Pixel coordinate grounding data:
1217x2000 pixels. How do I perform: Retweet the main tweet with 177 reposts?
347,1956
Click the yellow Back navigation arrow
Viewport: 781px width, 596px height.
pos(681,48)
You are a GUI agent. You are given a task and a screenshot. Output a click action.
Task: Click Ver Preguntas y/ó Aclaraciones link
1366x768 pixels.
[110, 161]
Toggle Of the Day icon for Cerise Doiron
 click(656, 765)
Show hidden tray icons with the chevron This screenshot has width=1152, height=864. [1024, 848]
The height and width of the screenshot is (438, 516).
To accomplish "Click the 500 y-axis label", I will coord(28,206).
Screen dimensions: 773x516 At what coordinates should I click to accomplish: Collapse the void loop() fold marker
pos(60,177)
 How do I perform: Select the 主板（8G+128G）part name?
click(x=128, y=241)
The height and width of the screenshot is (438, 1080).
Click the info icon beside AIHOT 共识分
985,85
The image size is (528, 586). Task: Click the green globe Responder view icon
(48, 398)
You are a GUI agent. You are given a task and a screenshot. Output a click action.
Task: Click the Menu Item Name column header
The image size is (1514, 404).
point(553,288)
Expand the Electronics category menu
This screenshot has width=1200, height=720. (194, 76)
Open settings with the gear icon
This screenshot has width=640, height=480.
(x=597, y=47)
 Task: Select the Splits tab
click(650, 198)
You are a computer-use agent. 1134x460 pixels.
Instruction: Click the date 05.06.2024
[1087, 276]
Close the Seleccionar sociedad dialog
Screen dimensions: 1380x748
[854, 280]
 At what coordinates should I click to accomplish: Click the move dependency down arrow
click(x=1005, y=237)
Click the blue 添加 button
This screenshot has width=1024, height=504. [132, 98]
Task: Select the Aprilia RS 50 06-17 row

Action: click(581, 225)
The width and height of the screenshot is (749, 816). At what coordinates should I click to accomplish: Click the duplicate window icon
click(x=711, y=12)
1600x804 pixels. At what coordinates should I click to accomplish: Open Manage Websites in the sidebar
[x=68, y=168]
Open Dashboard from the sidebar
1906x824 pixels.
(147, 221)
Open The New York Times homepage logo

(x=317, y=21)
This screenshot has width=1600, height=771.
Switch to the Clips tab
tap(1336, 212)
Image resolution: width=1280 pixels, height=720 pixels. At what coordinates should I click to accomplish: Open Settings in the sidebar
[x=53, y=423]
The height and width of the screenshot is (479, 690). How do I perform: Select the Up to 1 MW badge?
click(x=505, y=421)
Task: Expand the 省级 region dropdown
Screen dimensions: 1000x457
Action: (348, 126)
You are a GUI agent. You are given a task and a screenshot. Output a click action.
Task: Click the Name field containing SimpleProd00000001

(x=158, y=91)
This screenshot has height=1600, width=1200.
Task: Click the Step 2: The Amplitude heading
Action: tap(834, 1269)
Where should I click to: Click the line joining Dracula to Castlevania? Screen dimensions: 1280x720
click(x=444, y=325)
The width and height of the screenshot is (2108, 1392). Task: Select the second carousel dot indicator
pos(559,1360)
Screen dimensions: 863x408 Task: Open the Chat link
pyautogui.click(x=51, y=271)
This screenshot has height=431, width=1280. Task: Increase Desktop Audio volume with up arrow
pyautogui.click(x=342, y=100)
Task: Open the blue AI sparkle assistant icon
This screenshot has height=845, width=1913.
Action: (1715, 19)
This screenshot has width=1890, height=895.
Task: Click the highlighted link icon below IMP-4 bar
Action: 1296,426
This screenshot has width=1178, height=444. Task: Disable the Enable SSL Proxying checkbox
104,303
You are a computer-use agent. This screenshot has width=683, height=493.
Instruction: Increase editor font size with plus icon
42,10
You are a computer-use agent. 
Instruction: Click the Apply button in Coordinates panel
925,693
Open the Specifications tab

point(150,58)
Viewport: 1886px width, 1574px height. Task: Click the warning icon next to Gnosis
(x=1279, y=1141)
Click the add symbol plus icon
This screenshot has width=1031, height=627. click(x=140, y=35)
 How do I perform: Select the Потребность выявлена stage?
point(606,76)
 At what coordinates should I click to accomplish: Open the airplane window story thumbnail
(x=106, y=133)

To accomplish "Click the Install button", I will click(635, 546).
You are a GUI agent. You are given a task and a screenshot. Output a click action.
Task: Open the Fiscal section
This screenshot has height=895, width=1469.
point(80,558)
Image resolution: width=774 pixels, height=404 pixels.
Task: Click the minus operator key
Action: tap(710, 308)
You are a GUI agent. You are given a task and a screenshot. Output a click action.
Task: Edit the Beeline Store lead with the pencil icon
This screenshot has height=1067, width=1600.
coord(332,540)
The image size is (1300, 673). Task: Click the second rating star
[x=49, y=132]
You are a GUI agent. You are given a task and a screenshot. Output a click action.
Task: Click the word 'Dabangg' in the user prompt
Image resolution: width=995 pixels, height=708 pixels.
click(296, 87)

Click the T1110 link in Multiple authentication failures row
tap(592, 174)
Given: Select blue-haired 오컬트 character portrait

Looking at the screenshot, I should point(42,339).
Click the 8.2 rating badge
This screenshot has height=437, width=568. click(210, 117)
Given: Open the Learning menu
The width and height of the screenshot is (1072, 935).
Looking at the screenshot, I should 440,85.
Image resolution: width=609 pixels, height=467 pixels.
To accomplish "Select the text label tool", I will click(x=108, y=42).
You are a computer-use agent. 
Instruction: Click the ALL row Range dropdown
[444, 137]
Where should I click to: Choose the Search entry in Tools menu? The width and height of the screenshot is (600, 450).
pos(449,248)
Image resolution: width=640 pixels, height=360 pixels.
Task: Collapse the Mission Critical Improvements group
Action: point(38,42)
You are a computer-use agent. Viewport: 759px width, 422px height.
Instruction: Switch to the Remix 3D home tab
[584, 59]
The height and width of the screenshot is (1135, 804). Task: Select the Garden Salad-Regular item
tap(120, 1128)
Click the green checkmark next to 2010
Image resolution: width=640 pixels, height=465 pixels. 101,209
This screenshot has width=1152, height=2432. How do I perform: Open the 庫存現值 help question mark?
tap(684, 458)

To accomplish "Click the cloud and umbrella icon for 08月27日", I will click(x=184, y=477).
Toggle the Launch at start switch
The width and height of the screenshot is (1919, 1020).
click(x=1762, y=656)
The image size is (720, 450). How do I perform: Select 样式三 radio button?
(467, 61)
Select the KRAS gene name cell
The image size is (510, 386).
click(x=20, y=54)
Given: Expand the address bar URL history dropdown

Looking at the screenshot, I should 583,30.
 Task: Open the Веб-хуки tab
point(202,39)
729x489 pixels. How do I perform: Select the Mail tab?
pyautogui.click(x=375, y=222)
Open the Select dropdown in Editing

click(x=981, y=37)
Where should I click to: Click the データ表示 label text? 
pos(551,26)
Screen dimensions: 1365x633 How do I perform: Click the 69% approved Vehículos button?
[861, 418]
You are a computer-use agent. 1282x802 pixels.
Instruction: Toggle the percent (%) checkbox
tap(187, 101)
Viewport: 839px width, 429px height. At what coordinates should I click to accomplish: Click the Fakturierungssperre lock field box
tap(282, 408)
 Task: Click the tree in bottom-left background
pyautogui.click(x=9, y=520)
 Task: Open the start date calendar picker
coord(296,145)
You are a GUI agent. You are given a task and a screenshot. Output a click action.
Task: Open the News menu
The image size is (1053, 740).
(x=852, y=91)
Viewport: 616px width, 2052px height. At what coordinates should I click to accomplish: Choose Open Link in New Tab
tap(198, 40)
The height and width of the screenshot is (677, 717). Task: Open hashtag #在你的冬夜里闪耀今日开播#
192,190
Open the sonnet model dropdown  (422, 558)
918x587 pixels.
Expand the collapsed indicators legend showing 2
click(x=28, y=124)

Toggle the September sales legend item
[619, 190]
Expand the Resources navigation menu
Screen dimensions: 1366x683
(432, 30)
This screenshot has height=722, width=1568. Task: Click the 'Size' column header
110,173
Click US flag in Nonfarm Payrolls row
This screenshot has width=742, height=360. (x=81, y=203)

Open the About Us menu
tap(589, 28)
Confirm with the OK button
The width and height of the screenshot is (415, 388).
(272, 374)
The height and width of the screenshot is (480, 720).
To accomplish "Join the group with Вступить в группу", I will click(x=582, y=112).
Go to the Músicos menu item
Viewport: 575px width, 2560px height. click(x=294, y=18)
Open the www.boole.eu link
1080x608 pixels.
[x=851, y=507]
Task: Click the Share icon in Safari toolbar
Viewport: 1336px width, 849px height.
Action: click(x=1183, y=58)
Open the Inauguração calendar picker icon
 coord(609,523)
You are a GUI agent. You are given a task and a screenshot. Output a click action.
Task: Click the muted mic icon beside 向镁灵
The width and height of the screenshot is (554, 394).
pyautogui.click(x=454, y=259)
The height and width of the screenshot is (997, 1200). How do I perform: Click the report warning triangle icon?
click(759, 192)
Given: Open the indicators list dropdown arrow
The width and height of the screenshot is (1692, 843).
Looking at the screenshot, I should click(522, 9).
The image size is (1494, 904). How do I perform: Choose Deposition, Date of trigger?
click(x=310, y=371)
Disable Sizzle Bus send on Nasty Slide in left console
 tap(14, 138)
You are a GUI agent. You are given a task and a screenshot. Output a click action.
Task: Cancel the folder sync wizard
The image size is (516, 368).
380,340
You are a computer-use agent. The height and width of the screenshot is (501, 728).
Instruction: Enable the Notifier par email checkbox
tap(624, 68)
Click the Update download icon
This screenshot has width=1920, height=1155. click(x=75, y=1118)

• **Work required**: Go to the line with "Viewport: 1336px width, 849px height." in the entries above and repeat every line from there through the line with "Given: Open the indicators", exactly and with no other text.

• **Completed exercise**:
Viewport: 1336px width, 849px height.
Action: click(x=1183, y=58)
Open the Inauguração calendar picker icon
 coord(609,523)
You are a GUI agent. You are given a task and a screenshot. Output a click action.
Task: Click the muted mic icon beside 向镁灵
The width and height of the screenshot is (554, 394).
pyautogui.click(x=454, y=259)
The height and width of the screenshot is (997, 1200). How do I perform: Click the report warning triangle icon?
click(759, 192)
Given: Open the indicators list dropdown arrow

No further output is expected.